Stored data
*** Block opens ***

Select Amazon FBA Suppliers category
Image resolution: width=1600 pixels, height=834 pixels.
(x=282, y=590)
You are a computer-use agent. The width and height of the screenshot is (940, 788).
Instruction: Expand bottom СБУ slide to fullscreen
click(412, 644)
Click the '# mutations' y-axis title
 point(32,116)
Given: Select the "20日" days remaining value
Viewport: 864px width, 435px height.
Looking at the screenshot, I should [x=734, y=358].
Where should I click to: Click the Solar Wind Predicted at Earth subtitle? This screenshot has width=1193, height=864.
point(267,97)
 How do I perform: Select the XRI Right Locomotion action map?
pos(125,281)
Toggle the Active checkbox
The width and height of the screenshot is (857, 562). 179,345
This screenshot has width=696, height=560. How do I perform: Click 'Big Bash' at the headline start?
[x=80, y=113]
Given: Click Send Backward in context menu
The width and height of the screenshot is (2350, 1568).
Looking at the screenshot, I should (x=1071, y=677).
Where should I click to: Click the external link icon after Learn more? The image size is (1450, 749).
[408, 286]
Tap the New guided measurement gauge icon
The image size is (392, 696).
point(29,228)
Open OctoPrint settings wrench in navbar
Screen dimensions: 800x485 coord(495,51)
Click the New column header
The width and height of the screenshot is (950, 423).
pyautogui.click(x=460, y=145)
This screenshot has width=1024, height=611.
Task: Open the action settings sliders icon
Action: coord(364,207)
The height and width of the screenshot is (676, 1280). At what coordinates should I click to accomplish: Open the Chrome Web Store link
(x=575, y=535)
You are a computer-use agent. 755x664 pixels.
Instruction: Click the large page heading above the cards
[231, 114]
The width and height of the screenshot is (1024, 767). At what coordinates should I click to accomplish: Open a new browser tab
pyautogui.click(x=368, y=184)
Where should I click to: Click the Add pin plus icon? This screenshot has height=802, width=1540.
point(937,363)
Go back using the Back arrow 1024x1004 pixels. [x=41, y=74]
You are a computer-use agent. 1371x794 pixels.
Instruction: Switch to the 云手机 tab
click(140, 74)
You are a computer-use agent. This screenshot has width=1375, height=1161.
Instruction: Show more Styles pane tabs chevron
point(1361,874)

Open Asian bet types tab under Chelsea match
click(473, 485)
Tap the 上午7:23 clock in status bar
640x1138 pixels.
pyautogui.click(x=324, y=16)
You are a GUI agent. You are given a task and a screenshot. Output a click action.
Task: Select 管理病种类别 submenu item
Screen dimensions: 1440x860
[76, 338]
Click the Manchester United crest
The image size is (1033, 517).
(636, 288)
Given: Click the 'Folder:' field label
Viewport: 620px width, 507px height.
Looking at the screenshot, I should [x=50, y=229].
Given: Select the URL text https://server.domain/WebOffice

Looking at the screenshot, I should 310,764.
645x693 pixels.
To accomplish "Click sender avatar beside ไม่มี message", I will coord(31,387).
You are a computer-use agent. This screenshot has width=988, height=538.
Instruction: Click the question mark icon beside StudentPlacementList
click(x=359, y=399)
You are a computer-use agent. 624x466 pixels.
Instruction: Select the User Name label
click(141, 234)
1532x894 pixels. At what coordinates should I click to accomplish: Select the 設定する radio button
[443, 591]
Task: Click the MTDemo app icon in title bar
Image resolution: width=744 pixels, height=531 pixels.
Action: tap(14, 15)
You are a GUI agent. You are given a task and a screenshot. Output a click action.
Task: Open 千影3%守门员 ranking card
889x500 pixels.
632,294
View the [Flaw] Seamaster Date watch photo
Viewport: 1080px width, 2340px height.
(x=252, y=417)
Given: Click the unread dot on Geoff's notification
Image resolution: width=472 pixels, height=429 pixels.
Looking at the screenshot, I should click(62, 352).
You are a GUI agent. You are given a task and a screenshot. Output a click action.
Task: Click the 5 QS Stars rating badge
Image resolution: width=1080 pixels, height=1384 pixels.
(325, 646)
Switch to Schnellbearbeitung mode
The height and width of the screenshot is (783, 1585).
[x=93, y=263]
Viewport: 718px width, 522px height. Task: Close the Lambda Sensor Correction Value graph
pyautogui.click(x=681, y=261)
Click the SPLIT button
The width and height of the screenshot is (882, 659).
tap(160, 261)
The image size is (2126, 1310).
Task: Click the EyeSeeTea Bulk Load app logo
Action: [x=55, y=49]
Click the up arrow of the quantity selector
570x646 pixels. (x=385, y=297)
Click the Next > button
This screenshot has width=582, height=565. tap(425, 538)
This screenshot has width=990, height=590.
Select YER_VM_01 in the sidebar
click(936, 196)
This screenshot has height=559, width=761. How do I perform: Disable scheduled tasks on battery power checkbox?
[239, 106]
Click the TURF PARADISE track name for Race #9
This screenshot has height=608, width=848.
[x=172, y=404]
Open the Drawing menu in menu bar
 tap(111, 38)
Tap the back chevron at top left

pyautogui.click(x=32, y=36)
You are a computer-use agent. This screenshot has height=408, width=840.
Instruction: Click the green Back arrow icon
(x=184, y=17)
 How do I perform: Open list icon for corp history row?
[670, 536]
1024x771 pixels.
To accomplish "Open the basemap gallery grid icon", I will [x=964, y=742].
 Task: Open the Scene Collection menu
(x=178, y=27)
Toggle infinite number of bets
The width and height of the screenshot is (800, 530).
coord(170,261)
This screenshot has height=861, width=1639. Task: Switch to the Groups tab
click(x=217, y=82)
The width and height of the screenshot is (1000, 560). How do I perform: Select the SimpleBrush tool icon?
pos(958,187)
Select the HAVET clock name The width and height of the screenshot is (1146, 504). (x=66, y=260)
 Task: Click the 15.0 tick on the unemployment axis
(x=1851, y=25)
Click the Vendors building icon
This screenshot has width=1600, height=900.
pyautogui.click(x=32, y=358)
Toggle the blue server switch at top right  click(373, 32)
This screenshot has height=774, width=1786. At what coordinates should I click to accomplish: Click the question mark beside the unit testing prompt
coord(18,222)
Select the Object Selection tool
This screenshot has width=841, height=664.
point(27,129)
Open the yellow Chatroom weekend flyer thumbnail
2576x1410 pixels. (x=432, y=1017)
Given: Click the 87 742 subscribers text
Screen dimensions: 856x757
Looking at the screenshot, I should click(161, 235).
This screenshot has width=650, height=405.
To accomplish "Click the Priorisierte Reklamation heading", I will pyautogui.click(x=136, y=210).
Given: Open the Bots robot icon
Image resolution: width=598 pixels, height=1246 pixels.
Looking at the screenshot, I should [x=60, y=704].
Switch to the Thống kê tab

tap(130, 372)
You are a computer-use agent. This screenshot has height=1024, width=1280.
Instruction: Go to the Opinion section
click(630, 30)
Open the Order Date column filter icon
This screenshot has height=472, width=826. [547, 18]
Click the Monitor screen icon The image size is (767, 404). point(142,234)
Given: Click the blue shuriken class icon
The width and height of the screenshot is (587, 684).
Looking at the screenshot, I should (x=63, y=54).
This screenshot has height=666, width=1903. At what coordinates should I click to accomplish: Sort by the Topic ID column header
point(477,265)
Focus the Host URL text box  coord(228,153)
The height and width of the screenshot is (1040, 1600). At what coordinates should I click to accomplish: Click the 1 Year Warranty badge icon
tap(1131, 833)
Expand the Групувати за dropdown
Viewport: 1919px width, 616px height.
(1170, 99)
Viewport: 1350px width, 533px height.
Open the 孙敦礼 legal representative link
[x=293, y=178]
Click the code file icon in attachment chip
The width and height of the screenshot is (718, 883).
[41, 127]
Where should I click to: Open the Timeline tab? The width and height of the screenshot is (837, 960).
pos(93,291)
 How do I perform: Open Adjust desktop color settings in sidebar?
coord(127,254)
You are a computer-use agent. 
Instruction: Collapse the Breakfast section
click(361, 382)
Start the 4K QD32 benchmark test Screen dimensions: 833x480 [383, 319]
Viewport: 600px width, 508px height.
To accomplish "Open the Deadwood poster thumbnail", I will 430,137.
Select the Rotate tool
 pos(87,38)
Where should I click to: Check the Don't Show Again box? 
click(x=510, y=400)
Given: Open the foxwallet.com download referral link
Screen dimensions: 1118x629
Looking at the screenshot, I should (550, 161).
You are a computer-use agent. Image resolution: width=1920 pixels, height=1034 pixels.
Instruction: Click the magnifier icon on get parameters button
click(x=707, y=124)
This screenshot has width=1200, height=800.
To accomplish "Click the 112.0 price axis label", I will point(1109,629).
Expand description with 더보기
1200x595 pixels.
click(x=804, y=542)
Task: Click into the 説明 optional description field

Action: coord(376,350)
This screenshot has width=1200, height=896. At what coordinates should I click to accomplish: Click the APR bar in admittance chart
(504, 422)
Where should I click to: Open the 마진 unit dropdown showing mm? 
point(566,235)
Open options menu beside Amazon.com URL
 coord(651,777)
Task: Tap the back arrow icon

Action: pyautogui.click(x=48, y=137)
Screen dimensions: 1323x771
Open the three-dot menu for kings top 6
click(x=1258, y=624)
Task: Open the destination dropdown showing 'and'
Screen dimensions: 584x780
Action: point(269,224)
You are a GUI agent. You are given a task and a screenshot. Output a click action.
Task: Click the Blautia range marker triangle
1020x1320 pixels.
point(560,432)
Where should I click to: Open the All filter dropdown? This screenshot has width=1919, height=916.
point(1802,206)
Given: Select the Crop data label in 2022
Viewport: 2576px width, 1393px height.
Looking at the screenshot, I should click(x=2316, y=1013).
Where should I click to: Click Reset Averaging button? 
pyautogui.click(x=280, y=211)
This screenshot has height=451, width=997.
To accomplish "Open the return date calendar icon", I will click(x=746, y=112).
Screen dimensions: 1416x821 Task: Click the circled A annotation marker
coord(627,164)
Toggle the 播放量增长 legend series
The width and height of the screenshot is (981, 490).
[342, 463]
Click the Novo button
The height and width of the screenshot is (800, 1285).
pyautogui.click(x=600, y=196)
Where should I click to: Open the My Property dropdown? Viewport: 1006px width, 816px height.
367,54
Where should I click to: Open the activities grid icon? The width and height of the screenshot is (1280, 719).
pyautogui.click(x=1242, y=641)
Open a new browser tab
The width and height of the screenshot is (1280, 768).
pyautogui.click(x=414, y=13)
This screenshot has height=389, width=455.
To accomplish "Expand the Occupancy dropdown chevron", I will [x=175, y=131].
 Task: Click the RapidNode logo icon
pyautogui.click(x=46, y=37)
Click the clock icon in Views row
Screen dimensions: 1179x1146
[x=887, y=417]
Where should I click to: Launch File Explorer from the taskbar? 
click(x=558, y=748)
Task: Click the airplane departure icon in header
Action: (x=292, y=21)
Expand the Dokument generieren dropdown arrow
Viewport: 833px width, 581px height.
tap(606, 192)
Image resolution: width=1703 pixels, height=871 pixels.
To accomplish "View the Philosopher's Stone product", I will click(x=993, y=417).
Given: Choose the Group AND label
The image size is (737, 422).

*** Block closes ***

● **What you will do**: Copy each line of the records that contains the word "blue".

● **Solution to this exercise**:
Toggle the blue server switch at top right  click(373, 32)
Given: Click the blue shuriken class icon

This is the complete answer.